Digital tools streamline design, testing process during drill bit selection
Digital twins, in-bit sensors among innovations shortening the iteration cycle to help operators get bits into the field faster
By Stephen Whitfield, Associate Editor
There is a lot that goes into a service company’s process when helping operators to select the right drill bit for a given hole section. They need to work with operators to understand the plan for drilling the section. They need to measure the dynamics of the rock to be drilled, typically through rock strength data provided by the operator. They need to determine the amount of customization a given bit design and a given well might need in order to help the operator achieve its objectives. Often, they have to deploy simulation software to gather information about multiple aspects of the bit’s potential downhole performance. That’s typically followed by field testing, which can sometimes yield different results from the simulations, sending everyone back to the drawing board.
On top of the challenges in managing these variables, bit manufacturers are constantly looking for ways to push the limits of their products’ performance, recognizing that operators are always seeking to reach deeper target depths at faster speeds.
“Because the bit business is so competitive, if you’re not in the background trying to figure out how to beat your own prior performance, you’re going to be displaced pretty quickly,” said Matthew Jennings, Product Line Director – Drill Bits at NOV. “We have to constantly beat ourselves and improve on our performance with the bits we design. If we don’t, someone else will.”

--

INSTRUCTIONS
1. Sum up the drill bit article in two sentences.
2. Transcribe the part of the drill bit article starting with "On top of the" and going on through "at faster speeds.".
The listing that comes next is separate material, unrelated to the drill bit article.

GIVEN DATA
--

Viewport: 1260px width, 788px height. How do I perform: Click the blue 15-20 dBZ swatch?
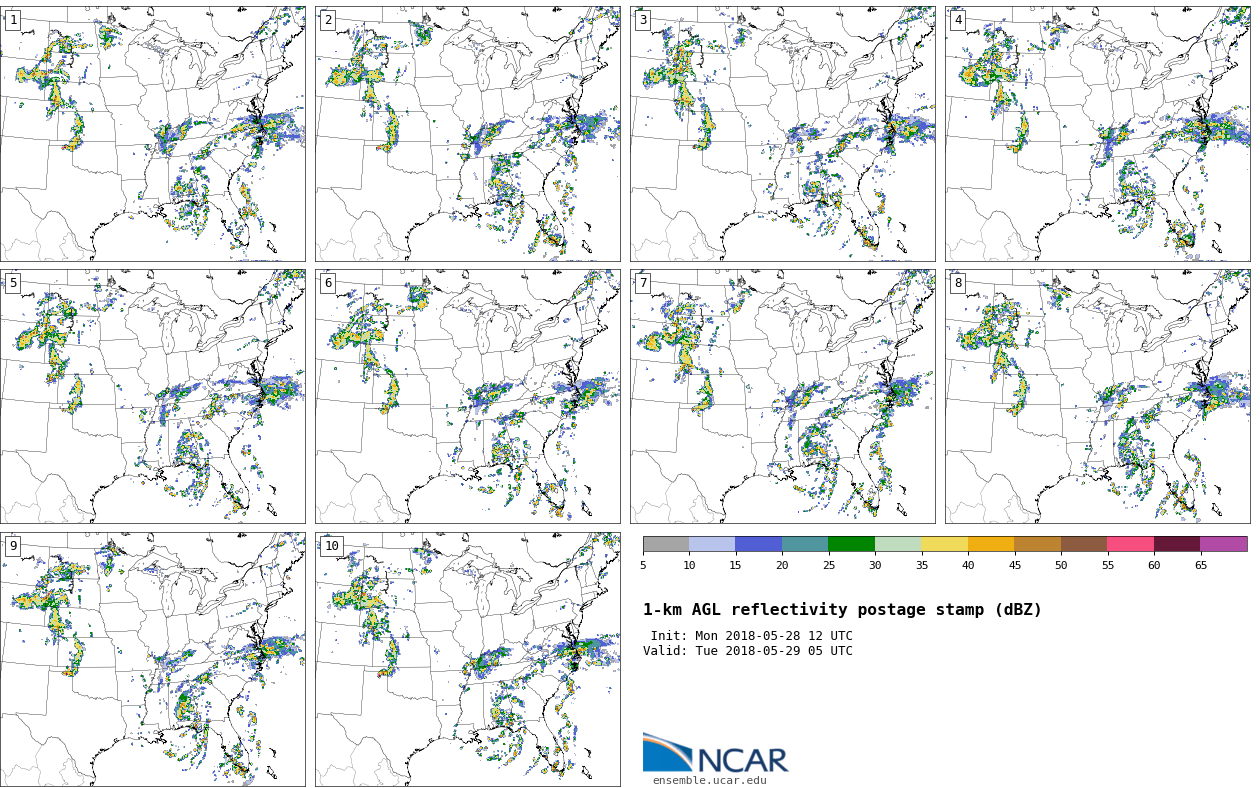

--

ANSWERS FOR THE EXERCISE
1. When helping operators choose a drill bit for a hole section, service companies must understand the drilling plan, measure the rock's dynamics, decide how much customization is needed, and often run simulations followed by field tests that can produce different results. Bit manufacturers also keep pushing their products' performance because operators want to reach deeper targets faster, and in such a competitive business a company that fails to beat its own past results will be displaced.

2.
On top of the challenges in managing these variables, bit manufacturers are constantly looking for ways to push the limits of their products’ performance, recognizing that operators are always seeking to reach deeper target depths at faster speeds.